* Objective
Copy the following material verbatim, line by line, with no changes.

* Entries supplied

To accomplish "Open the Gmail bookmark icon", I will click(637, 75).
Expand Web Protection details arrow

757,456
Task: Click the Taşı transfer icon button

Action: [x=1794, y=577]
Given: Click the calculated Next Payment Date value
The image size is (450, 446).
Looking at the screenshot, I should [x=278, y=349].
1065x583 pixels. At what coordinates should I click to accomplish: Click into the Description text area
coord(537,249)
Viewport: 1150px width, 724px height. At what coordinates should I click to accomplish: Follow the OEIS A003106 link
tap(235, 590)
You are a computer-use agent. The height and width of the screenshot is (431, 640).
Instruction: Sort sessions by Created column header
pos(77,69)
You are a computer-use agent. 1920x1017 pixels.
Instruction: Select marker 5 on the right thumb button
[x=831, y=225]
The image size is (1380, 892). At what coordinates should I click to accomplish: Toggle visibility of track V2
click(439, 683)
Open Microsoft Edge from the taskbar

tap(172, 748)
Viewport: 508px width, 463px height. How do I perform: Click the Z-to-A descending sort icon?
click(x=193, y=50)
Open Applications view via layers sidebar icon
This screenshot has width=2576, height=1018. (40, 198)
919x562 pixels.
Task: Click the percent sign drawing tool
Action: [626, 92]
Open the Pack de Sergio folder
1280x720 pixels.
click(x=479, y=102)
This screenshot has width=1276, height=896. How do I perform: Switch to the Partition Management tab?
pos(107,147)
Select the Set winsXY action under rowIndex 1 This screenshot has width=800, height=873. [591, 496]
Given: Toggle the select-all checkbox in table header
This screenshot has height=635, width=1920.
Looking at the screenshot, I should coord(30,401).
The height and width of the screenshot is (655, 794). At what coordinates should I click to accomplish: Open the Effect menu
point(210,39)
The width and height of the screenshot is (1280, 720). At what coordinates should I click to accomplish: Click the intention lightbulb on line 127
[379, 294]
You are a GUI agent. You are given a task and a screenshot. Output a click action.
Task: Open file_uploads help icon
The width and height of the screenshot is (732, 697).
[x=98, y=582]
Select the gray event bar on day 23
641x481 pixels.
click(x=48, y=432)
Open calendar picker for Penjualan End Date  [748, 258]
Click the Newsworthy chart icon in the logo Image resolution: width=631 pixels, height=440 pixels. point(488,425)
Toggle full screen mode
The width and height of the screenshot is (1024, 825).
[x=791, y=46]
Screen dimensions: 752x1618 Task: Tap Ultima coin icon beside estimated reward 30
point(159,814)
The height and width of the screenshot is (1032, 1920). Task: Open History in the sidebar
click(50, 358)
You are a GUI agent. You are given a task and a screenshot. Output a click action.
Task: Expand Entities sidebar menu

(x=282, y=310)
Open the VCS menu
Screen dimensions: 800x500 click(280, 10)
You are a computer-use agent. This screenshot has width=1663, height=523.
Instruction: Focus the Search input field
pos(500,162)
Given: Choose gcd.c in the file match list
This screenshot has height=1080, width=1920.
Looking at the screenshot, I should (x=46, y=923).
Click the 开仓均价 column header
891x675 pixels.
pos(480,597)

* Solved problem
To accomplish "Open the Gmail bookmark icon", I will click(637, 75).
Expand Web Protection details arrow

757,456
Task: Click the Taşı transfer icon button

Action: [x=1794, y=577]
Given: Click the calculated Next Payment Date value
The image size is (450, 446).
Looking at the screenshot, I should [x=278, y=349].
1065x583 pixels. At what coordinates should I click to accomplish: Click into the Description text area
coord(537,249)
Viewport: 1150px width, 724px height. At what coordinates should I click to accomplish: Follow the OEIS A003106 link
tap(235, 590)
You are a computer-use agent. The height and width of the screenshot is (431, 640).
Instruction: Sort sessions by Created column header
pos(77,69)
You are a computer-use agent. 1920x1017 pixels.
Instruction: Select marker 5 on the right thumb button
[x=831, y=225]
The image size is (1380, 892). At what coordinates should I click to accomplish: Toggle visibility of track V2
click(439, 683)
Open Microsoft Edge from the taskbar

tap(172, 748)
Viewport: 508px width, 463px height. How do I perform: Click the Z-to-A descending sort icon?
click(x=193, y=50)
Open Applications view via layers sidebar icon
This screenshot has width=2576, height=1018. (40, 198)
919x562 pixels.
Task: Click the percent sign drawing tool
Action: [626, 92]
Open the Pack de Sergio folder
1280x720 pixels.
click(x=479, y=102)
This screenshot has width=1276, height=896. How do I perform: Switch to the Partition Management tab?
pos(107,147)
Select the Set winsXY action under rowIndex 1 This screenshot has width=800, height=873. [591, 496]
Given: Toggle the select-all checkbox in table header
This screenshot has height=635, width=1920.
Looking at the screenshot, I should coord(30,401).
The height and width of the screenshot is (655, 794). At what coordinates should I click to accomplish: Open the Effect menu
point(210,39)
The width and height of the screenshot is (1280, 720). At what coordinates should I click to accomplish: Click the intention lightbulb on line 127
[379, 294]
You are a GUI agent. You are given a task and a screenshot. Output a click action.
Task: Open file_uploads help icon
The width and height of the screenshot is (732, 697).
[x=98, y=582]
Select the gray event bar on day 23
641x481 pixels.
click(x=48, y=432)
Open calendar picker for Penjualan End Date  [748, 258]
Click the Newsworthy chart icon in the logo Image resolution: width=631 pixels, height=440 pixels. point(488,425)
Toggle full screen mode
The width and height of the screenshot is (1024, 825).
[x=791, y=46]
Screen dimensions: 752x1618 Task: Tap Ultima coin icon beside estimated reward 30
point(159,814)
The height and width of the screenshot is (1032, 1920). Task: Open History in the sidebar
click(50, 358)
You are a GUI agent. You are given a task and a screenshot. Output a click action.
Task: Expand Entities sidebar menu

(x=282, y=310)
Open the VCS menu
Screen dimensions: 800x500 click(280, 10)
You are a computer-use agent. This screenshot has width=1663, height=523.
Instruction: Focus the Search input field
pos(500,162)
Given: Choose gcd.c in the file match list
This screenshot has height=1080, width=1920.
Looking at the screenshot, I should (x=46, y=923).
Click the 开仓均价 column header
891x675 pixels.
pos(480,597)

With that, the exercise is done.